The Latest from Iran (27 November): Trying to Escape the Oil Squeeze

0618 GMT: Domestic news is still limited because of the holidays for the holy month of Muharram, but one economic item caught the eye on Monday --- from Fars News Agency:

Iran plans to decrease its reliance on oil revenues in its next year state budget to one million barrels a day, a senior Iranian legislator announced, adding that the country will try to increase its income in the non-oil export sector, instead.

"Apparently, the government wants to decrease the 1392 (the next Iranian year starting on March 21) state budget's reliance on oil exports to one million barrels a day," member of the parliament's Budget Planning Commission Gholamreza Mesbahi Moqaddam told FNA on Monday. 

He said that the parliament is not concerned about deficiency in the 1392 state budget due to the western oil sanctions for the country sees crude embargos as an opportunity to reduce or even cut the country's reliance on oil exports. 

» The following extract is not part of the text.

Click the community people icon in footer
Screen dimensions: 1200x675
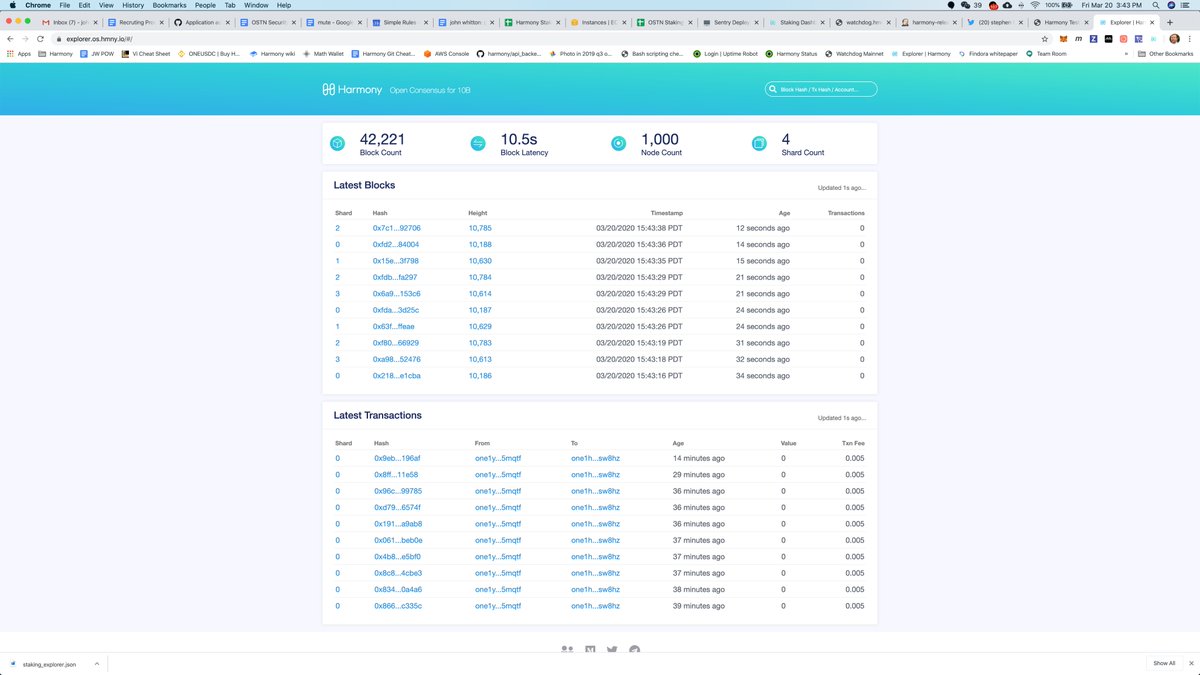(x=567, y=649)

Many Iranian officials believe that the West's ban on Iranian oil supplies will help Iranian economy end its dependence on oil revenues. 

"The sanctions imposed on us have created an opportunity to prepare the ground for cutting the connection between the (country's) budget and oil (revenues)," Vice-Speaker of the Iranian Parliament Hassan Aboutorabi-Fard said at an economic conference here in Tehran in March. 

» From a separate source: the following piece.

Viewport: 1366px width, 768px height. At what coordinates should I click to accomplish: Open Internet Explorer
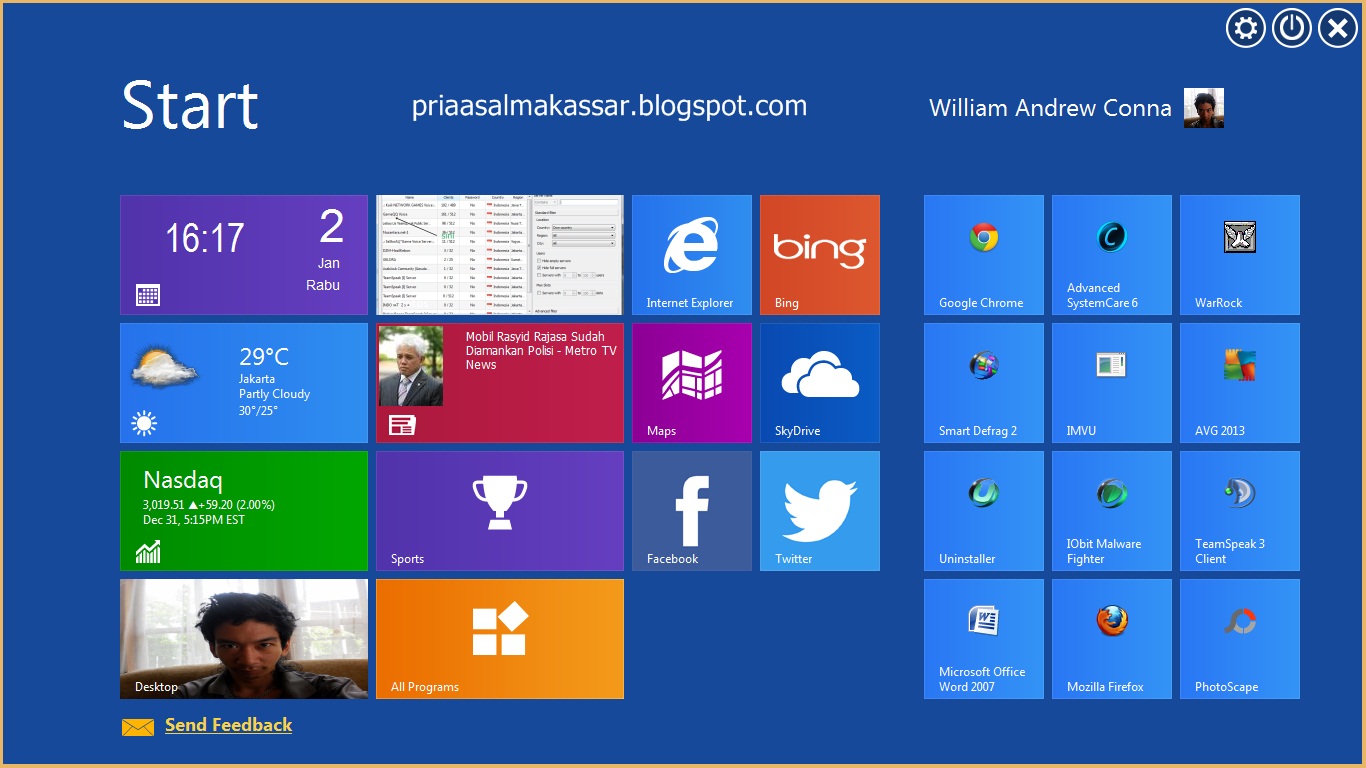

At the same time, Iran's First Vice-President Mohammad Reza Rahimi said that the country plans to boost its non-oil exports to $70bln in the next Iranian year. 

"The government targets $70 billion of non-oil exports in 1391 (March 20, 2012-March 20, 2013)," Rahimi said. 

The Government's optimism that it can live with a sharp reduction in oil revenue may be sorely tested. In 2011, Iran exported 2.2 million barrels per day, more than double than the revised amount for 2013/14, and a drop of more than 60% in oil sales would mean --- at 2011 prices, which were lower than those today --- a fall of more than $60 billion in income.

Meanwhile, development of the non-oil production sector has been limited by issues over government mismanagement and sanctions.